Introduction
Subway transfer stations are crucial for urban transit but face challenges like overcrowding, misaligned train schedules, and inefficient designs. These issues can cause congestion, delays, bottlenecks, and network disruptions, affecting efficiency and safety.
Simulation modeling may address these transit challenges by creating virtual scenarios to analyze passenger flow, identify bottlenecks, and test solutions like layout changes and operational adjustments. This passenger behavior modeling data-driven approach enhances efficiency, reduces congestion, and supports sustainable urban transit, promoting eco-friendly public transportation.
Simulation model
AnyLogic's versatility in system dynamics, discrete-event, and agent-based modeling makes it ideal for complex systems. Its transportation and pedestrian behavior modeling simulation tools, combined with pre-built models and a Pedestrian Library, enable precise simulation of passenger behavior in crowded subway systems.
The core framework of the model is a discrete-event simulation that tracks passenger movement, train schedules, platform assignments, and crowd control measures.
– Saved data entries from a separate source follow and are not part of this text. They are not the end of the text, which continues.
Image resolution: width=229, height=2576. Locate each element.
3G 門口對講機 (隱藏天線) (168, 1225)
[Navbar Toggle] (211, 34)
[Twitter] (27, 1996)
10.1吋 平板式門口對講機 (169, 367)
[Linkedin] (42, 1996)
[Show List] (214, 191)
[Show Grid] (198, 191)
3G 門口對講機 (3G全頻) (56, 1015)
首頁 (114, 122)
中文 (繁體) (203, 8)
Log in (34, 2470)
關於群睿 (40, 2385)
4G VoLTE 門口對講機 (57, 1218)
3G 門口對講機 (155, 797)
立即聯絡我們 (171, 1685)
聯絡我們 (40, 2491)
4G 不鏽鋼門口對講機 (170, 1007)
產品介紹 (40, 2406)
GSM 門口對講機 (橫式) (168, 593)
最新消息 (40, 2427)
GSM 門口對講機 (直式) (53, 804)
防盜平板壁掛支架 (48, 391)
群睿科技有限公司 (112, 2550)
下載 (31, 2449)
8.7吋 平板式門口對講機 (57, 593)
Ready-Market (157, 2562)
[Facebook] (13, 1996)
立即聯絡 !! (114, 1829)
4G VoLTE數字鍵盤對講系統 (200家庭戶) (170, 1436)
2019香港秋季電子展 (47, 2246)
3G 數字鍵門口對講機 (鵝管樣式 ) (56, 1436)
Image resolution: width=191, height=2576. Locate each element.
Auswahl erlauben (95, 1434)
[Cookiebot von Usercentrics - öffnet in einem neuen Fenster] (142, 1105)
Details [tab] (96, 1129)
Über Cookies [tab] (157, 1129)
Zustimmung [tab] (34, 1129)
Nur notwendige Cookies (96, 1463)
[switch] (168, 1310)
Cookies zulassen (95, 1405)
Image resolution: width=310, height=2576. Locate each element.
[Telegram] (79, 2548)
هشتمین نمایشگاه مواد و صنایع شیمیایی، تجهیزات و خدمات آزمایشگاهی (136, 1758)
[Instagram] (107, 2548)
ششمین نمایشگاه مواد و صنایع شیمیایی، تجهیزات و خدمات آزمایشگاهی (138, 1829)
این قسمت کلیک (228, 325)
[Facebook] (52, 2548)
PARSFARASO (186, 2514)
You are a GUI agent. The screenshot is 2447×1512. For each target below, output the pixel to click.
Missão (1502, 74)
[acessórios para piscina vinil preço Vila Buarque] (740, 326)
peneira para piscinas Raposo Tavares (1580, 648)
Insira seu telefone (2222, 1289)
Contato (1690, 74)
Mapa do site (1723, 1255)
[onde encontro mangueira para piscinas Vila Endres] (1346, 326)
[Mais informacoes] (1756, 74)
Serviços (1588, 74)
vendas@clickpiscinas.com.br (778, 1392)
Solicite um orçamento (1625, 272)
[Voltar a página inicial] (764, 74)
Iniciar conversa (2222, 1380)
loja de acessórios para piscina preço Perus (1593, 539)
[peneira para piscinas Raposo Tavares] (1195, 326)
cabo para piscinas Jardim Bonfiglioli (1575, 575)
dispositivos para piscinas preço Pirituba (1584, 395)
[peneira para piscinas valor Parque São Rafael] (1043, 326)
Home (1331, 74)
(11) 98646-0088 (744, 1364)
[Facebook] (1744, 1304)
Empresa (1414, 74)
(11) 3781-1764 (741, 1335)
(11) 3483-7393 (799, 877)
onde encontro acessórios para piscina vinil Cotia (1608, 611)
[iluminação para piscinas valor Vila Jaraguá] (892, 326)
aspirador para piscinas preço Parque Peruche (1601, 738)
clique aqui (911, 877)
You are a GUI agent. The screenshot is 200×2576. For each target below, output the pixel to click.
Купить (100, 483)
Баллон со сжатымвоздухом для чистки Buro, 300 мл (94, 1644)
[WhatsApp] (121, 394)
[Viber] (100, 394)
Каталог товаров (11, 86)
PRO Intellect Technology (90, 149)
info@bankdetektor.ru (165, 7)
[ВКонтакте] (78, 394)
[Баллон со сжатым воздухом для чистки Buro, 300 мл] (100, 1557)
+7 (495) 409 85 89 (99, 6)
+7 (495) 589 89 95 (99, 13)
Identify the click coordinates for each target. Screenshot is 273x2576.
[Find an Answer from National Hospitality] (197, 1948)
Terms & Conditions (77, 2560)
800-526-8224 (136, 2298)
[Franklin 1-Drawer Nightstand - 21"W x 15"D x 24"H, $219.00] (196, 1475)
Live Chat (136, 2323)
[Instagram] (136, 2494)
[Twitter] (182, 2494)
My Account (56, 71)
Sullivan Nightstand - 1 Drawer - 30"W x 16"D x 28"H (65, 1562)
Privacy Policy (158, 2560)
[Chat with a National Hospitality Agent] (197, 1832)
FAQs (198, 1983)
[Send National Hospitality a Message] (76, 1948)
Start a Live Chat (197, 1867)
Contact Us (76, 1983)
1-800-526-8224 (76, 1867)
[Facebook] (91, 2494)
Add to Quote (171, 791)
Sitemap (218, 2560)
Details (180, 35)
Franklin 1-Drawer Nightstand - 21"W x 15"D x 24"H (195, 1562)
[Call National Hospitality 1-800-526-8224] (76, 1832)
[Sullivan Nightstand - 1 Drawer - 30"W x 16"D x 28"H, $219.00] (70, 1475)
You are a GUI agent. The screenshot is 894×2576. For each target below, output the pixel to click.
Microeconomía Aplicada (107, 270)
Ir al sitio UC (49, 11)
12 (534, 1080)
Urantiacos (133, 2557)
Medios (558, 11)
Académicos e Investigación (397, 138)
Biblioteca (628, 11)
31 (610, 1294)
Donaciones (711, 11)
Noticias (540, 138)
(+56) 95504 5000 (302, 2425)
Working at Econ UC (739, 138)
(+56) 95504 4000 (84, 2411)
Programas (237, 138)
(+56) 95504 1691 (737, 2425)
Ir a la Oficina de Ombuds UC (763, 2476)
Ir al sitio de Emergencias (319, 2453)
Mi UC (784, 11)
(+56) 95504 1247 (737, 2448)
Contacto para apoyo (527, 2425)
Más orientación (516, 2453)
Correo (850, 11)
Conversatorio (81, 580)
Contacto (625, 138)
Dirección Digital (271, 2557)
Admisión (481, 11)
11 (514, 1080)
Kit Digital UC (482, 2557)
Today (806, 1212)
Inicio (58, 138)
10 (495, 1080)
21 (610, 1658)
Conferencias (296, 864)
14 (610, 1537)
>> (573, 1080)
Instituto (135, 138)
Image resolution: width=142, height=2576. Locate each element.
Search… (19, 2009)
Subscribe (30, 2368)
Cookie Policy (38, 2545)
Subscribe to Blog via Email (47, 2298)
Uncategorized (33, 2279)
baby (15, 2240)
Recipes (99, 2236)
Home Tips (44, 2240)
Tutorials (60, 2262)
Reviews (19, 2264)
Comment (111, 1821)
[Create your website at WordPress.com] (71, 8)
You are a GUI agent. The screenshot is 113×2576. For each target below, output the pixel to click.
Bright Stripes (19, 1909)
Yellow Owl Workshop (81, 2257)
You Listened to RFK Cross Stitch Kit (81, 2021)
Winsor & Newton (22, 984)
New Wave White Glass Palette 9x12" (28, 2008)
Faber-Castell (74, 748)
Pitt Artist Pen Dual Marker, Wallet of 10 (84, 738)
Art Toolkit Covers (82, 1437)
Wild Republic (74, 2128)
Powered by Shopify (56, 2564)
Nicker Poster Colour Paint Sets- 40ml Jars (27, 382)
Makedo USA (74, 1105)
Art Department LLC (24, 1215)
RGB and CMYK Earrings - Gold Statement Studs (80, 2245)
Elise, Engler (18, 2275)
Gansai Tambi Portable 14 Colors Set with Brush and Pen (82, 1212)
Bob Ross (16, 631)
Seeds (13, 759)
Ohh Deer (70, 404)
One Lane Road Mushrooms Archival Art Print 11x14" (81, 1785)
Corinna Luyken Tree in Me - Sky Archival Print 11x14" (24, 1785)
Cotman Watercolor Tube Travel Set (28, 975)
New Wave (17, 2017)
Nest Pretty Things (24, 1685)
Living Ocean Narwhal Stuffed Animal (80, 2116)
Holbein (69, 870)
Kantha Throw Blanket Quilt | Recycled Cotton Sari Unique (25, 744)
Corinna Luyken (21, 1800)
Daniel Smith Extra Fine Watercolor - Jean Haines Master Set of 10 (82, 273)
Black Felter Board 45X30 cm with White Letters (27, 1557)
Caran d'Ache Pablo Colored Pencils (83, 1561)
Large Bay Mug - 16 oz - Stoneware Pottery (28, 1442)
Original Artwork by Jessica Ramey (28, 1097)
Additionally, an agent-based modeling component is integrated to capture decision-making processes and dynamic interactions among individuals.
By integrating passenger behavior modeling, the model can accurately represent passenger flows across layers, factoring in escalators and turnstiles.
Read also: How AnyLogic has been used in real-world case studies to solve transportation and passenger flow challenges.
Results
The passenger behavior modeling simulation at the subway station identified key bottlenecks and high-density areas, particularly at pathway intersections and near entrances and exits. Regional density maps highlighted congestion hotspots within the station.
Deep red zones in the density maps revealed dangerously high crowd levels, risking safety and hindering passenger flow. Congestion worsened during peak hours, with some passengers experiencing over ten-minute delays in bottleneck areas.
The heatmaps reveal that passenger flow is densest along the station's main thoroughfare, especially at platform access points, turnstiles, and junctions. These insights can guide station design to alleviate congestion and enhance safety and efficiency.
The simulation revealed that the current station design and strategies cannot handle peak passenger volumes effectively. To address bottlenecks and improve efficiency, potential solutions include reconfiguring pathways, adding barriers or guidance systems, and expanding key choke points with extra entrances, exits, or wider corridors.
The simulation results highlight opportunities for transit authorities to address growing public transportation demands. By leveraging simulation-based analysis and iterative design, planners can improve commuter experience, operational efficiency, and the station's capacity to serve a dense urban population.